Ces publications, généralement peu relayées, suscitent néanmoins des commentaires indignés autour de la thématique d'un "vaccin contre le Covid-19 testé en Afrique", théorie complotiste populaire sur les réseaux africains agrémentés régulièrement par de fausses images.

>> LIRE SUR LES OBSERVATEURS : Un test du vaccin contre le Covid-19 sur des enfants au Sénégal ? Que montre vraiment cette vidéo ?
 
Qu'est ce que le "Covifor "?

Ce médicament existe bel et bien : comme on peut le lire sur l'étiquette, le Covifor est édité par l'entreprise pharmaceutique indienne Hetero Drugs. Sur leur site, on retrouve plusieurs documents concernant ce produit qui expliquent :

"Covifor (Remdesivir) est un médicament générique antiviral. Le médicament a été approuvé uniquement pour le traitement des cas suspects ou confirmés en laboratoire de COVID-19 chez l'adulte et les enfants, hospitalisés avec des symptômes sévères de la maladie.
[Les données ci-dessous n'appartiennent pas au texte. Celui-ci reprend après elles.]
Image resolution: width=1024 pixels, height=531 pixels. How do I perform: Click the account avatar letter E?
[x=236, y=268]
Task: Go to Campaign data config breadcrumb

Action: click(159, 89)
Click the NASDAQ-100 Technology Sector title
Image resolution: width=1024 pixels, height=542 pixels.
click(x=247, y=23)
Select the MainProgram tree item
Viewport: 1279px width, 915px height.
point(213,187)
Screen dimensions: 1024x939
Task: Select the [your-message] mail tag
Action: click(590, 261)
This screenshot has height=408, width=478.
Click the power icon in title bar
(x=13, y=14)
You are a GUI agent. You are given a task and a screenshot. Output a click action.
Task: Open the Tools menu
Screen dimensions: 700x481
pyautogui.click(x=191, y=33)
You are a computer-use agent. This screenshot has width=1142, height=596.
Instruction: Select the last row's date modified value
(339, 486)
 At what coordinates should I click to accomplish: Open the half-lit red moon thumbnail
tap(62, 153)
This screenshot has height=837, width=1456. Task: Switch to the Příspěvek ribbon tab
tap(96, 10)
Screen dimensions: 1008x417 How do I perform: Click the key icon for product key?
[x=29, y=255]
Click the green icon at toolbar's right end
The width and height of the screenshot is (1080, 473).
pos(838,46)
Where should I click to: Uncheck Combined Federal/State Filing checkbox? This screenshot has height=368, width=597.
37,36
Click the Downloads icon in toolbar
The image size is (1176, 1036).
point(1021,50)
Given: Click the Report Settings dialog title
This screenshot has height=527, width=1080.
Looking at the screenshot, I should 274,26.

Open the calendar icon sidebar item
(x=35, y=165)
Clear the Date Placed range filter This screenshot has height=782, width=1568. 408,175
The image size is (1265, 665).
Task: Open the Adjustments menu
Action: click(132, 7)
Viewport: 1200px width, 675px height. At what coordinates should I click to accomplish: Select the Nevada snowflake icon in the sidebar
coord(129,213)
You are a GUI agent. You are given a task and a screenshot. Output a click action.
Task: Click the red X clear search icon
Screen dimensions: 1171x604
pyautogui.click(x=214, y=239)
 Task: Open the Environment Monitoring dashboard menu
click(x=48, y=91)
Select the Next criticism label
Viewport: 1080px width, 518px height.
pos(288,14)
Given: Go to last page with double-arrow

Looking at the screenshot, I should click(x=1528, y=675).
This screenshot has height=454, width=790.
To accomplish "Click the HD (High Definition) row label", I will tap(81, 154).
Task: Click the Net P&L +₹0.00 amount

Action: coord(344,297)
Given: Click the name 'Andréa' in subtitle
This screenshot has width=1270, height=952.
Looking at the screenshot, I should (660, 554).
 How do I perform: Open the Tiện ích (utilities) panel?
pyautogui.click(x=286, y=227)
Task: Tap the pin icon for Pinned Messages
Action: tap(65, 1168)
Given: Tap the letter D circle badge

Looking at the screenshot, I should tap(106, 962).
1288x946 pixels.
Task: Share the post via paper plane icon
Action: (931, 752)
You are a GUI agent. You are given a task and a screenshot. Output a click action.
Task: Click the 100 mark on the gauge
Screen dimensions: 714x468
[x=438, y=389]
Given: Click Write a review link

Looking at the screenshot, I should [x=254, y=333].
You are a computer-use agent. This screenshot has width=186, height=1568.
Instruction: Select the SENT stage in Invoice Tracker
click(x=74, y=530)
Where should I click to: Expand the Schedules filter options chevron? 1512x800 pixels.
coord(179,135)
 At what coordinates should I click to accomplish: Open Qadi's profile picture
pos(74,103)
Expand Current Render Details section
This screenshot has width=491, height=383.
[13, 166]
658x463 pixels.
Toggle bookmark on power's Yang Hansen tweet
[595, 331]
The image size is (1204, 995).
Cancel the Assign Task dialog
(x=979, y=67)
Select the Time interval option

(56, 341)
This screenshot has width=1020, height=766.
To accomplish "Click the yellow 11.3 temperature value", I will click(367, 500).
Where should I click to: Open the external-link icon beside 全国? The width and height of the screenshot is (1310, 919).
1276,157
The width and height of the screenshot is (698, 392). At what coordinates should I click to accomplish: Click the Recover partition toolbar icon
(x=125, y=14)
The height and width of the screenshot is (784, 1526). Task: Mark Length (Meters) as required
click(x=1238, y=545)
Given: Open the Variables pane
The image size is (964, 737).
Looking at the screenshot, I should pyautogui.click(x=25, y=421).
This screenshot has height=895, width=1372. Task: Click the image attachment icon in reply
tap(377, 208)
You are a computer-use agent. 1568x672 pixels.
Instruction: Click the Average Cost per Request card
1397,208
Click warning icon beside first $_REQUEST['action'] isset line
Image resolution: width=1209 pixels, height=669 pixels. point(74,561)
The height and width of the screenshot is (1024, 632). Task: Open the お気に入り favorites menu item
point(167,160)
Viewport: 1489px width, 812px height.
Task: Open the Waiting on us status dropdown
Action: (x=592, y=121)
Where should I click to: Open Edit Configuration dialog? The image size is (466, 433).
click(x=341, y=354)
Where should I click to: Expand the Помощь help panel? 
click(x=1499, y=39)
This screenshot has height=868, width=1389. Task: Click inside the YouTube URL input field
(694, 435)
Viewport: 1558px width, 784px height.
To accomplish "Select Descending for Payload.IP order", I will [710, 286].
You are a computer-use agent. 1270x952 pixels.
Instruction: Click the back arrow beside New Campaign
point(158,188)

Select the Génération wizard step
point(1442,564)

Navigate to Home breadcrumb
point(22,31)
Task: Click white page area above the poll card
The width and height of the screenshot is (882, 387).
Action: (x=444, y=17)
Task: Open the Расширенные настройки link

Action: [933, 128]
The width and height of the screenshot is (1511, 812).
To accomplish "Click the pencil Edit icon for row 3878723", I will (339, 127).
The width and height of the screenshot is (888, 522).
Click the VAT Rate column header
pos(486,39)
Le médicament doit être administré par voie intraveineuse uniquement en milieu hospitalier sous la supervision d'un professionnel de la santé ".

Le médicament est commercialisé depuis le mois de juin en Inde, et coûte entre 5 000 et 6 000 roupies (entre 57 et 68 euros) pour 100 mg la dose.
 
"Il ne s'agit en aucun cas d'un vaccin"
 
Contacté par notre rédaction, un représentant d'Hetero Drugs explique qu'il a été alerté par des représentants de son entreprise au Zimbabwe qui ont vu circuler ce visuel :
 
Il ne s'agit en aucun cas d'un médicament préventif, et donc pas d'un vaccin, mais plutôt d'un traitement qui a pour but de soulager les malades sévères du Covid-19 dans le cadre de leur hospitalisation.

En mai dernier, Hetero a conclu un accord de licence avec Gilead Sciences Inc [le laboratoire américain qui fabrique le Remdevisir, NDLR], pour la fabrication et la distribution de Remdesivir. Dans le cadre de cet accord de licence, Hetero est autorisé à fournir ce produit dans 127 pays couverts par la licence, sous réserve des approbations réglementaires dans les pays respectifs. La mention "Ne pas distribuer aux États-Unis, Canda et Union européenne" est conforme à la clause anti-détournement et également pour protéger le produit contre les pratiques du marché noir.

Nous pensons que cette photo s'inscrit dans une campagne malveillante pour créer une confusion inutile sur ce produit. 

L'accord de licence Gilead permet ainsi à des pays "à faible revenu et à revenu intermédiaire de la tranche inférieure" d'avoir accès aux soins de santé, selon le site du laboratoire américain. En somme, l'accord est une mesure préférentielle pour éviter des prix trop élevés sur ces médicaments dans des pays plus pauvres et permet un transfert de compétence pour rapidement développer le produit.

Dans la liste des pays sous licence Gilead, on ne retrouve effectivement ni les États-Unis, ni le Canada, ni aucun pays de l'Union européenne. En revanche, des pays européens comme la Géorgie, l'Arménie ou encore la Biélorussie sont bien présents.
 
Le Remdivisir commercialisé en Europe et aux États-Unis

Si le Covifor indien n'est vendu ni dans l'Union européenne, ni aux ࣽÉtats-Unis, l'antiviral Remdivisir est quant à lui bien autorisé sur les deux territoires.

En juillet dernier, l'Union européenne a annoncé avoir signé un contrat de 63 millions d'euros pour fournir l'antiviral aux 27 pays européens. Le médicament est destiné à 30 000 patients présentant des symptomes sévères. L'Agence européenne des médicaments recommande son utilisation chez les adultes et les adolescents à partir de 12 ans souffrant de pneumonie et ayant besoin d'un supplément d'oxygène.

Quant aux États-Unis, après avoir acheté de nombreux stocks de chloroquine, les autorités sanitaires ont annoncé avoir acquis 92 % de la production de Remdesivir entre juillet et septembre pour un équivalent de 500 000 traitements. Le prix du médicament a été fixé à 390 dollars par flacon, soit 328 euros environ, dans tous les pays développés par l'entreprise Gilead.